'''
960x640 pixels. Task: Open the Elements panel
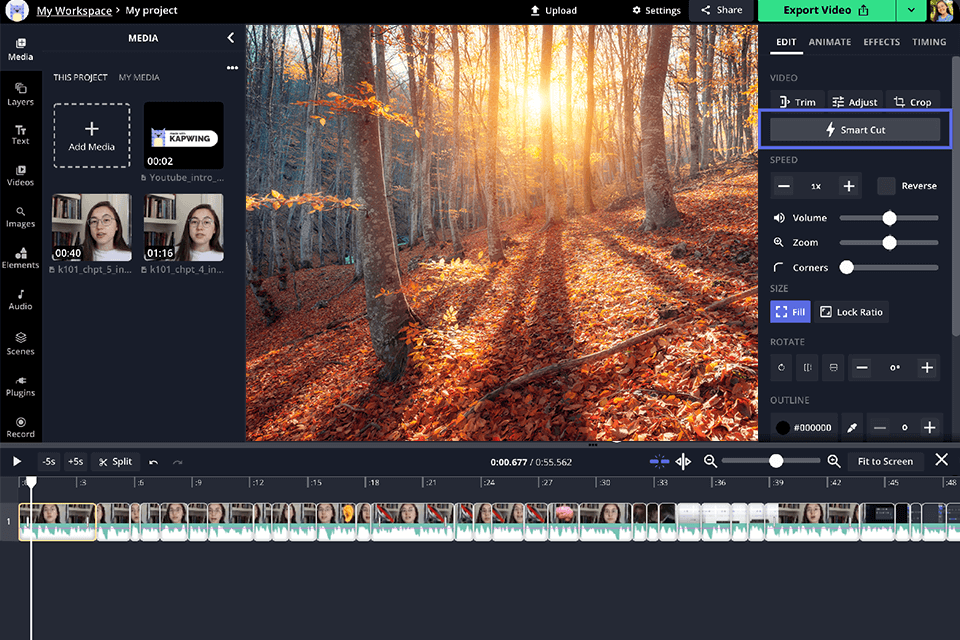pyautogui.click(x=20, y=258)
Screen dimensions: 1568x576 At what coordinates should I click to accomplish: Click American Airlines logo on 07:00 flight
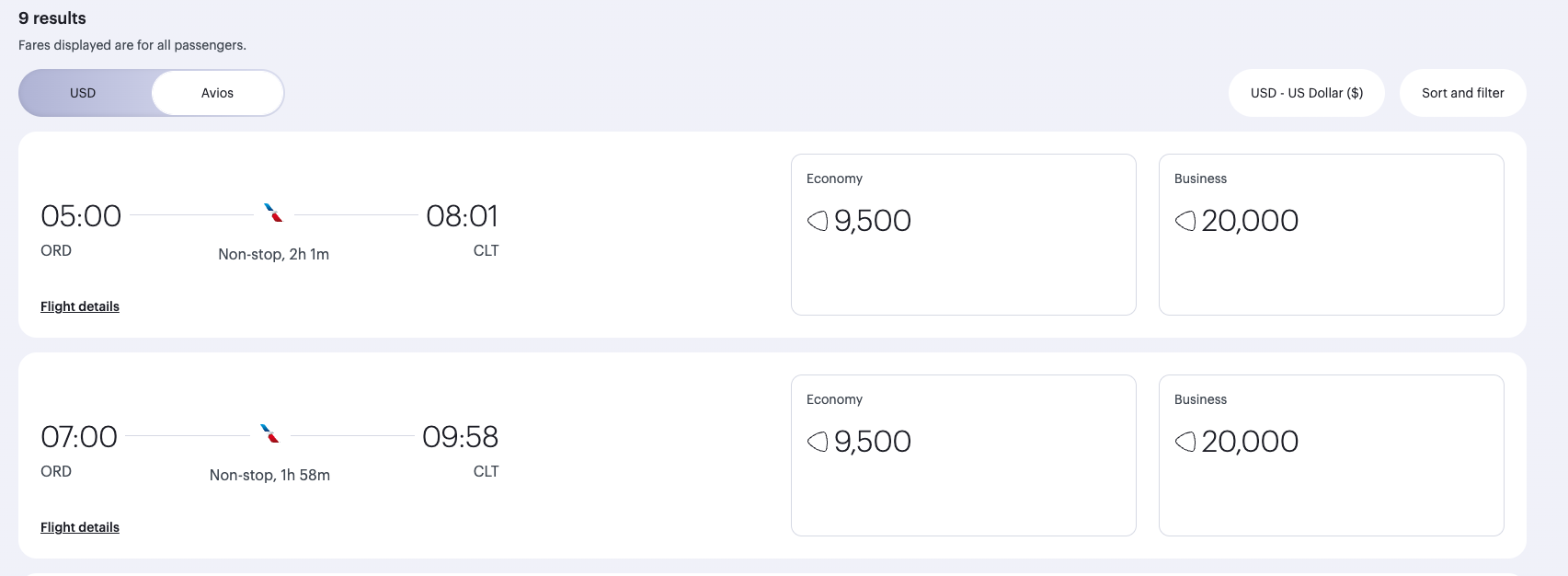point(269,434)
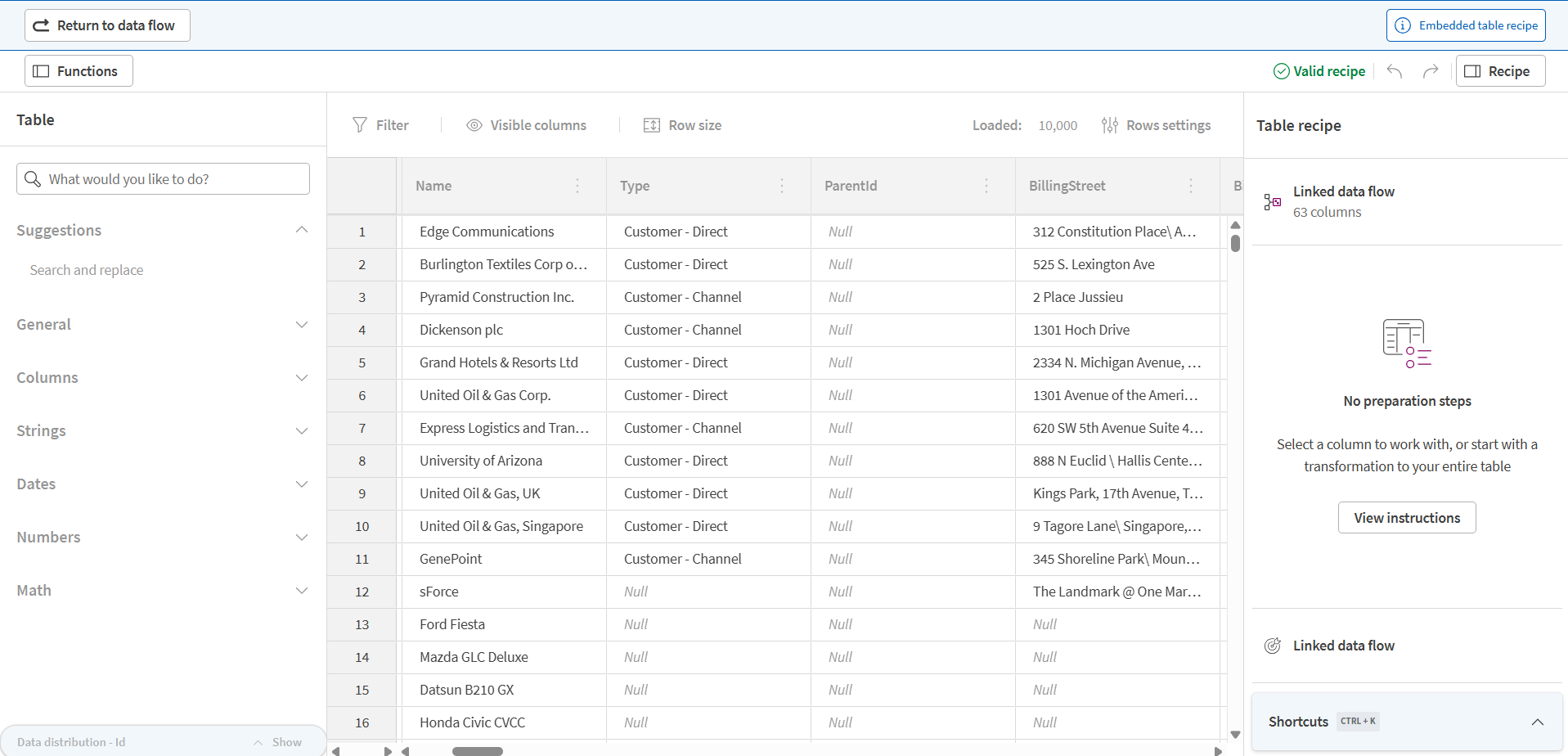Open the Name column options menu

coord(577,186)
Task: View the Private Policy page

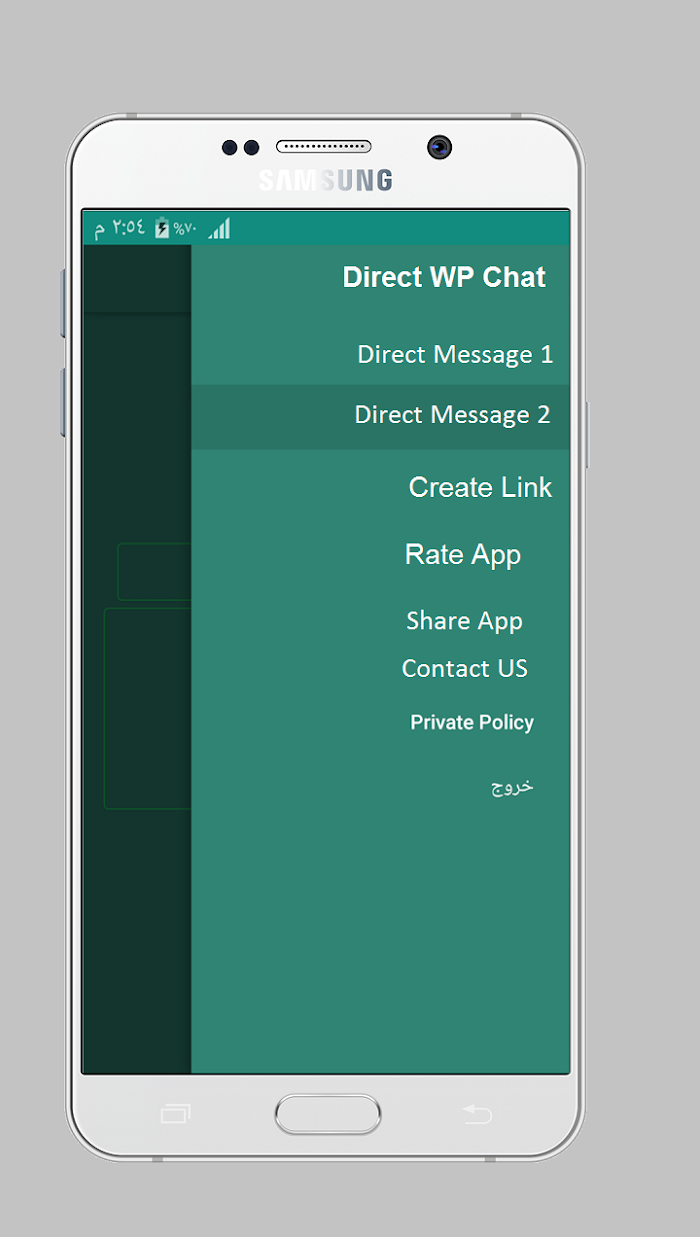Action: pyautogui.click(x=472, y=722)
'''
» WORK TO COMPLETE
Copy out all of the records again, substituting "Goal" for "Task" and changing nothing else. Leave the pictures out.

» SOLVED PROBLEM
960x640 pixels. Goal: Open the Elements panel
pyautogui.click(x=20, y=258)
Screen dimensions: 1568x576 At what coordinates should I click to accomplish: Click American Airlines logo on 07:00 flight
point(269,434)
Open the Name column options menu

coord(577,186)
Goal: View the Private Policy page

Action: pyautogui.click(x=472, y=722)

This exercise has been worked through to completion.